**WHAT THE TASK REQUIRES:**
Swap "helper text" for "hint text" throughout the records below, and give the lines again with nothing else changed.

**DATA SHOWN:**

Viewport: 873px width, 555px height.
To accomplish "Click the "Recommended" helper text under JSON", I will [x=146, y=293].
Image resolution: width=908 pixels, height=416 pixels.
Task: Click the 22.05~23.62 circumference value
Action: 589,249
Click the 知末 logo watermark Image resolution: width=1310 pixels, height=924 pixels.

**IN RESPONSE:**
Viewport: 873px width, 555px height.
To accomplish "Click the "Recommended" hint text under JSON", I will [x=146, y=293].
Image resolution: width=908 pixels, height=416 pixels.
Task: Click the 22.05~23.62 circumference value
Action: 589,249
Click the 知末 logo watermark Image resolution: width=1310 pixels, height=924 pixels.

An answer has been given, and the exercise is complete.